Na leitura de hoje do evangelho de Mateus (25, 14 30), Jesus assume uma postura nitidamente capitalista, quando proclama a parábola dos “talentos”: um homem rico deixou três empregados na administração dos seus bens, distribuindo quantias desiguais a cada um, “a cada qual de acordo com a sua capacidade”. Já começa aí a “esperteza” do patrão. Por que motivo Jesus daria um exemplo de um patrão que não trata os empregados de um modo isonômico? Por que isso, se ele havia dito que o Pai não faz acepção de pessoas? Para ajudar a clarear essa polêmica, lembremo-nos daquela outra passagem em que Judas censurou a pecadora, porque ela estava derramando perfume nos pés de Jesus, pois estava estragando um produto valoroso, que se fosse vendido daria para dar esmolas a muitos pobres. E Jesus disse: pobres sempre tereis entre vós (Jo 12, 8). Vê-se, desse modo, a falácia de certos pregadores socialistas acerca da divisão igualitária das riquezas. Temos aí já dois exemplos da pregação de Cristo, em que ele reconhece que as pessoas têm diferentes habilidades e, por que não dizer, capacidades de trabalho diferentes. Por isso, não é justo que um preguiçoso tenha retribuição igual ao que despendeu grande esforço para produzir seu trabalho. Não é justo, ao contrário, é viciante “dar dinheiro” a quem não trabalha, sob a pífia desculpa de que essas pessoas não tiveram as mesmas oportunidades na vida. Todos nós conhecemos temos em nossas vidas e ainda conhecemos exemplos práticos que contraditam essa ideologia interesseira. É uma falácia utilizada como argumento de interesse ideológico para manipulação e enganação de pessoas preguiçosas.

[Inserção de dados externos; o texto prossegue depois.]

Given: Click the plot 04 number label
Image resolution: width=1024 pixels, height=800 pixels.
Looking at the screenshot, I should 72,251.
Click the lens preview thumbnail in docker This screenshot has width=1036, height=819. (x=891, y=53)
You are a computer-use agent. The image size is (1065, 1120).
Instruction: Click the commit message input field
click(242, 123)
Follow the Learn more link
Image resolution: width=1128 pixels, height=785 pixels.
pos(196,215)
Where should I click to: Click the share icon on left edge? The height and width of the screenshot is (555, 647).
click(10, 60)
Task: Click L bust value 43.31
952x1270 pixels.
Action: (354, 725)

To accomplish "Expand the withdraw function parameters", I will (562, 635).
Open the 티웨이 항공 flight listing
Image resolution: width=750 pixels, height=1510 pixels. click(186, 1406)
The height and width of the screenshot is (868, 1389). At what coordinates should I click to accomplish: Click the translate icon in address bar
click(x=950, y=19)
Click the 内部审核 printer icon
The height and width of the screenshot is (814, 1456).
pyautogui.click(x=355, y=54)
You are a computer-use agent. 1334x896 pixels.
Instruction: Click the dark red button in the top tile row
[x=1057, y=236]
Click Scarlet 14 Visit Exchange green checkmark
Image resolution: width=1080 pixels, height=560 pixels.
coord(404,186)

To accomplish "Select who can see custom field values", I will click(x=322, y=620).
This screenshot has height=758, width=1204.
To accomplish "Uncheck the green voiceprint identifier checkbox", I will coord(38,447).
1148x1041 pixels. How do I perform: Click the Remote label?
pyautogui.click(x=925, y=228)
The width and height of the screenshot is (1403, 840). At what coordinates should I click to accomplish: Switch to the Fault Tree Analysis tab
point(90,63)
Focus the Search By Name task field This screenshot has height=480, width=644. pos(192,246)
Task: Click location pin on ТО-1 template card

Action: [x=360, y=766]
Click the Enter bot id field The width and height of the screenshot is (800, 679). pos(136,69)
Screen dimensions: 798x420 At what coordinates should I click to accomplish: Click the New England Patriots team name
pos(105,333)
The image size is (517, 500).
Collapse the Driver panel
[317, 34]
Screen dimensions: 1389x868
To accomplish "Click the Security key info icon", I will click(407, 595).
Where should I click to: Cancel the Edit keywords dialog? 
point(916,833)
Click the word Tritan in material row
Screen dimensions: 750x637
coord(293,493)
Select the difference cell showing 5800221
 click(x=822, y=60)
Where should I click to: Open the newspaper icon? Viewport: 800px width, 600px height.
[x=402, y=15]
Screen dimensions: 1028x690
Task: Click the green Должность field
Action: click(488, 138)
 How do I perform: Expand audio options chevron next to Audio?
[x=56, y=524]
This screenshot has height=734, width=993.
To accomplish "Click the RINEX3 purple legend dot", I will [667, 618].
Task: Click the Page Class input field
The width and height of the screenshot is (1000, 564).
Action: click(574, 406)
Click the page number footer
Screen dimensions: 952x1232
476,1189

Então, o patrão fictício da parábola
de Cristo distribuiu seus bens em proporções diferentes entre os
três empregados, dando a cada um de acordo com as suas capacidades.
Dois deles, os mais operosos, multiplicaram as parcelas recebidas,
porém o terceiro, por medo, por preguiça, por desinteresse, o que
seja, não produziu nada. Os dois primeiros foram louvados, enquanto
o terceiro foi censurado e excluído. E Jesus ainda vai mais longe na
sua metáfora: por que não colocaste pelo menos depositado em algum
banco? Assim, poderia render juros... entendamos bem isso: Jesus não
está defendendo a teoria capitalista dos juros sobre o capital como
legítima, seu objetivo é outro. Ele quer dizer que ninguém deve
ficar inerte, fechar-se no seu isolamento e não buscar nenhum tipo
de atitude produtiva. O capitalismo de Jesus não é igual ao
capitalismo de mercado, a busca do ganho constante, ilimitado,
antiético, a qualquer custo, não se trata disso, mas no sentido da
produtividade. Nós precisamos ser pessoas produtivas, tanto no
sentido da produção de bens, porque isso é, sem dúvida,
necessário, pois é assim que cada um de nós compartilha da obra
divina da criação do mundo, mas também da produção de bons
exemplos, de virtudes, de amor ao próximo, de fé e caridade nas
nossas tarefas cotidianas. A partilha de bens materiais deve fazer-se
na mesma proporção e na mesma oportunidade da partilha da palavra e
da oração. E o ambiente mais adequado para se fazer isso é na
comunidade paroquial, onde nós praticamos o que é ser igreja.
Portanto, aquela ação caritativa tradicional de apenas dar a esmola
“pelo amor de Deus” não é exatamente o tipo de partilha que
Jesus quer que façamos. Se não for acompanhada do seu componente
interior de religiosidade, uma tal partilha termina por ser mecânica
e artificial. Daí a minha sugestão de que o ambiente legítimo para
se exercitar a partilha será através das ações comunitárias,
preferencialmente, nas paróquias, que me parece preferível do que
na forma de ações isoladas, individuais. Assim, estaremos
praticando o verdadeiro capitalismo cristão.